Testable requirements is a new paradigm for measuring of the size of a system. One way to illustrate the differences between lines of code, function points and testable requirements is to look at how each would compare a system developed using a character-based user interface (e.g., DOS, 3270 mainframe), and the equivalent system developed using a graphical user interface (e.g., Windows).
LOC perspective: It would be very hard to make a comparison using LOC because of the differences in the way the interfaces are developed. Since the "language" used to code screen or window functionality is not procedural, it is very difficult to measure LOC, let alone make valid comparisons between two different technical platforms.
Function Point Perspective: Function points would consider them equivalent since they are providing the same functionality to the user (e.g., the same number of logical inputs and outputs). The value adjustment factor could be used to make the GUI a higher function point count. (The value adjustment factor is essentially a complexity factor used to adjust a raw function point count because of factors related to the complexity of the system.)

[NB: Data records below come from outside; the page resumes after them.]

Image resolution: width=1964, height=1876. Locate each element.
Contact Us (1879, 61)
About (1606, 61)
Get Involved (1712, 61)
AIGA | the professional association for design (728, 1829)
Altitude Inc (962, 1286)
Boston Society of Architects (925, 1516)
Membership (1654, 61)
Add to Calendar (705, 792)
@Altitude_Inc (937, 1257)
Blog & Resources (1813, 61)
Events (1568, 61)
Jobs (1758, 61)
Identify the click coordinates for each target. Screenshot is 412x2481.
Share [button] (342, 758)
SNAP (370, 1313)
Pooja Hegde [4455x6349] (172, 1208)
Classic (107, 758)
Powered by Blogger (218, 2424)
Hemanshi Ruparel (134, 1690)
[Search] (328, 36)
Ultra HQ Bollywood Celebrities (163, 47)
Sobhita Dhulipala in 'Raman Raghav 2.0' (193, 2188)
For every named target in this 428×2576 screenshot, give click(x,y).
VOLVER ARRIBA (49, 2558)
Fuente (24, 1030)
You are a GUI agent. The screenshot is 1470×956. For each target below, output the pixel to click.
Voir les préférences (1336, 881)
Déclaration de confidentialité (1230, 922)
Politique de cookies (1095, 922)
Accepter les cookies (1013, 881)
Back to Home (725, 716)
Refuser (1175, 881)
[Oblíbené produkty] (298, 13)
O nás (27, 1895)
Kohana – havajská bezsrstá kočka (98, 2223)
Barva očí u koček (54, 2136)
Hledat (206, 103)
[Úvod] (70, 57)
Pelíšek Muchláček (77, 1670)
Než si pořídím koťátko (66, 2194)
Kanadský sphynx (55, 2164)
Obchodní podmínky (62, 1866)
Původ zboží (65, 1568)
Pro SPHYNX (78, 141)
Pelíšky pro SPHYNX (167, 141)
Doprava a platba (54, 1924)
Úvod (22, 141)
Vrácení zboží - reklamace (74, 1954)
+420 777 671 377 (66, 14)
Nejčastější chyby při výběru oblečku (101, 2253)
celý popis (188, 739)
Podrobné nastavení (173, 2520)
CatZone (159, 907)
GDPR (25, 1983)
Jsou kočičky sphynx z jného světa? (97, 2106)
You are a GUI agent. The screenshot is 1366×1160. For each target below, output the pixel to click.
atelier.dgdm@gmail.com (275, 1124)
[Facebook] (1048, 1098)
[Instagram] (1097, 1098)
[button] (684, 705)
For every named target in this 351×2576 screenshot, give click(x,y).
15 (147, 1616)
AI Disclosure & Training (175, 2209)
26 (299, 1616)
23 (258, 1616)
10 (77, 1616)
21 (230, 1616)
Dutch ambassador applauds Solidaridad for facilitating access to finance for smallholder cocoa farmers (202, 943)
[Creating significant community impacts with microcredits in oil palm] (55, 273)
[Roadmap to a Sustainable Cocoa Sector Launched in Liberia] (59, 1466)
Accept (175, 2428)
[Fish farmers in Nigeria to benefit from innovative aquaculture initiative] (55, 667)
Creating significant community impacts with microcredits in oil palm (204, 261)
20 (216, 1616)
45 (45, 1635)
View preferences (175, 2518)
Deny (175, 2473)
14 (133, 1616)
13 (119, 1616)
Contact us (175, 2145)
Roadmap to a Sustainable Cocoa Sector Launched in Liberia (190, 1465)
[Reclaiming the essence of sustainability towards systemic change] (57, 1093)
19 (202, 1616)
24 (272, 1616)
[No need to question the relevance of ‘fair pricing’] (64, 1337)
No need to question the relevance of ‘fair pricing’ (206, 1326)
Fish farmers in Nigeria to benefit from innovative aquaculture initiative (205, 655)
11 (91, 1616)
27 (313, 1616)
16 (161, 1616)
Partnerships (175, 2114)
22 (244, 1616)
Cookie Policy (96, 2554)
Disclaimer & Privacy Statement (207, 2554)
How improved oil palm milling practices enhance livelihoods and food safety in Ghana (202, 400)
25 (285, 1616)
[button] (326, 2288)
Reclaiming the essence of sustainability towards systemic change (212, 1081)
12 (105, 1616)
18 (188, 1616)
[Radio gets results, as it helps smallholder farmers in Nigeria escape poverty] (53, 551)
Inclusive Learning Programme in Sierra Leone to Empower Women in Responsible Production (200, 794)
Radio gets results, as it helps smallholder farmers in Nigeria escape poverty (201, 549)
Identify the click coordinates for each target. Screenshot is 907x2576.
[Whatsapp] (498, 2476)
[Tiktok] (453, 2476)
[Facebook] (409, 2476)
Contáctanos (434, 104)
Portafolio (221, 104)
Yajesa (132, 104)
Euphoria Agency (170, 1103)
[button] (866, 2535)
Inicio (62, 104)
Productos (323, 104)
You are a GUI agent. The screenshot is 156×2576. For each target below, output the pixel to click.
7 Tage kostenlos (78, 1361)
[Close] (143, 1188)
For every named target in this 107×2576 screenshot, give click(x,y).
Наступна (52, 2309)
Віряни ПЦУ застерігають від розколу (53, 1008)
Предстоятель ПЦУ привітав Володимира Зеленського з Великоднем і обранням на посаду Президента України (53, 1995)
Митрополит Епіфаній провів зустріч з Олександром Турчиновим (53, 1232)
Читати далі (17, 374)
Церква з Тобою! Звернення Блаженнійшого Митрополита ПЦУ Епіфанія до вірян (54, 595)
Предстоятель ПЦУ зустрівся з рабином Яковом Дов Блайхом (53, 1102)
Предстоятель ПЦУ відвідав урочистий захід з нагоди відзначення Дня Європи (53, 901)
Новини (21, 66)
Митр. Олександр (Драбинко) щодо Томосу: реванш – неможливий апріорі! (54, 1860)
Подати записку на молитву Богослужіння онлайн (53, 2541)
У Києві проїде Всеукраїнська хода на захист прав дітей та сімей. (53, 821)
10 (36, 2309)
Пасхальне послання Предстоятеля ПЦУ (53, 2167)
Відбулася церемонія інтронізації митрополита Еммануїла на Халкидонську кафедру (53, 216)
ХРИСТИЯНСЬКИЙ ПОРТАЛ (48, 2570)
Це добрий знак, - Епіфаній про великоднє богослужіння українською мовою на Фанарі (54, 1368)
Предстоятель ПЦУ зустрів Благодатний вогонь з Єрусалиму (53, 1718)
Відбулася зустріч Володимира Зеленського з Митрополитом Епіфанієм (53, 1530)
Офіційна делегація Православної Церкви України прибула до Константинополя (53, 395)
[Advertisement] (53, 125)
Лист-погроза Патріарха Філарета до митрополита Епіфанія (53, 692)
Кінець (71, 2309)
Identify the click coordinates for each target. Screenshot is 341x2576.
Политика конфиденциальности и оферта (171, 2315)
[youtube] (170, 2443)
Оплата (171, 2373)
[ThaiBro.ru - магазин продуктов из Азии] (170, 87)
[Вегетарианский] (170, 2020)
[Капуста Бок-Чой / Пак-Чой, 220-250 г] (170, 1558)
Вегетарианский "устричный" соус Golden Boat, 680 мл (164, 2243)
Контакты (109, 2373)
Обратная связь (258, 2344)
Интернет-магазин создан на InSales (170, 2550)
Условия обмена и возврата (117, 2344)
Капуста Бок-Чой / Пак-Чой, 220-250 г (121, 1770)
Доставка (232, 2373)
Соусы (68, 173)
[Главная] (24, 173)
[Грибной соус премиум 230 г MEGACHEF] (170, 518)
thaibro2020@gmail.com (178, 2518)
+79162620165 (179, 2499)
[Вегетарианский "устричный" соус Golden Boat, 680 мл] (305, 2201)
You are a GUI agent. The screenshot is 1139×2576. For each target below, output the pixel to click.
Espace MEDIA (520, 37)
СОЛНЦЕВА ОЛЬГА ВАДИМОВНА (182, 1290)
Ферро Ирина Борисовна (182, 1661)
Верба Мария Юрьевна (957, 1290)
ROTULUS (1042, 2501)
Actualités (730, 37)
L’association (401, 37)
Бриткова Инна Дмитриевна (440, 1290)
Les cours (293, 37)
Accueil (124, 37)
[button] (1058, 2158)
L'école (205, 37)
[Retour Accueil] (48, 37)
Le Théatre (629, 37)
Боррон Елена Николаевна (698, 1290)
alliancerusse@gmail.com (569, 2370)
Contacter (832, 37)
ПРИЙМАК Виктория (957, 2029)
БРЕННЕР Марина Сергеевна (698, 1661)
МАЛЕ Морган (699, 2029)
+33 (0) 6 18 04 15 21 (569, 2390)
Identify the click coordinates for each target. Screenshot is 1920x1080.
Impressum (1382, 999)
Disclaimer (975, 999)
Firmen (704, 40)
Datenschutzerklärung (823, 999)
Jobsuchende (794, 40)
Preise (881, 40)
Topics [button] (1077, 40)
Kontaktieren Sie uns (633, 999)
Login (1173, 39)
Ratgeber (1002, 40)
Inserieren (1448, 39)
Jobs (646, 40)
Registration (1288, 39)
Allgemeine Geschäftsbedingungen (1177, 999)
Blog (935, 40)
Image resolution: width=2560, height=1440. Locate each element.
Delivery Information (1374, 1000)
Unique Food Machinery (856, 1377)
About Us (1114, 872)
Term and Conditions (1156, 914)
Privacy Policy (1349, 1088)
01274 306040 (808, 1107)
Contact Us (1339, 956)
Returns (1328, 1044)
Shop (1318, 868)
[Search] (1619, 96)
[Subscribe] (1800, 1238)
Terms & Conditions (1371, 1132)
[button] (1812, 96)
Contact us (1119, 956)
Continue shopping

Testable Requirements Perspective: Testable requirements would give a much higher count to a graphical user interface (GUI) than its character-based equivalent. There are simply more conditions (i.e., testable requirements) that are supported by a GUI than are supported by a character-based interface. For example, there is usually only one way to enter a command in a character-based interface - through the menu. In the equivalent GUI, there are usually at least three - the menu, the keyboard, and the icon.
Testable requirements can also be used to measure and analyze a system in ways that are not possible with other measures. Because testable requirements can measure external user requirements as well as internal technical requirements, it is possible not only to size the user requirements, but also to quantify their impact on the technical design. Performance requirements, for example, may contribute relatively few testable requirements when viewed from an end user perspective. The performance requirements may, however, require a complex real time technical design to meet the requirements and therefore require many testable requirements when viewed from a technical perspective.
Similarly, some types of systems such as process control and scientific systems may have relatively few external requirements, but have a very complicated internal technical design. The testable requirements paradigm does not require a complexity factor to account for this. Rather the complexity will manifest itself in the size of the design or the size of individual programs. Complexity, in essence, means that there are more testable requirements somewhere.